Activity: Restate word for word the line containing "iul. (1142, 1734)" and every following line in the material below, up to and including the last one.

Data provided:
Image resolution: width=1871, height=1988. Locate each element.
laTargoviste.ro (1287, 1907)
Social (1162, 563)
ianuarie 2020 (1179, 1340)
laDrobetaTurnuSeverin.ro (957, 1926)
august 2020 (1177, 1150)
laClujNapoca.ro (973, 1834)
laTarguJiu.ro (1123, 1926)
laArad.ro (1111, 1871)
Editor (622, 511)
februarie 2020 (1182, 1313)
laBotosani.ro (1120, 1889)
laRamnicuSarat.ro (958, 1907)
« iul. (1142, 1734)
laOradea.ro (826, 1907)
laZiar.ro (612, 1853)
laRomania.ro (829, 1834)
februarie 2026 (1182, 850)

Exercise answer:
« iul. (1142, 1734)
laOradea.ro (826, 1907)
laZiar.ro (612, 1853)
laRomania.ro (829, 1834)
februarie 2026 (1182, 850)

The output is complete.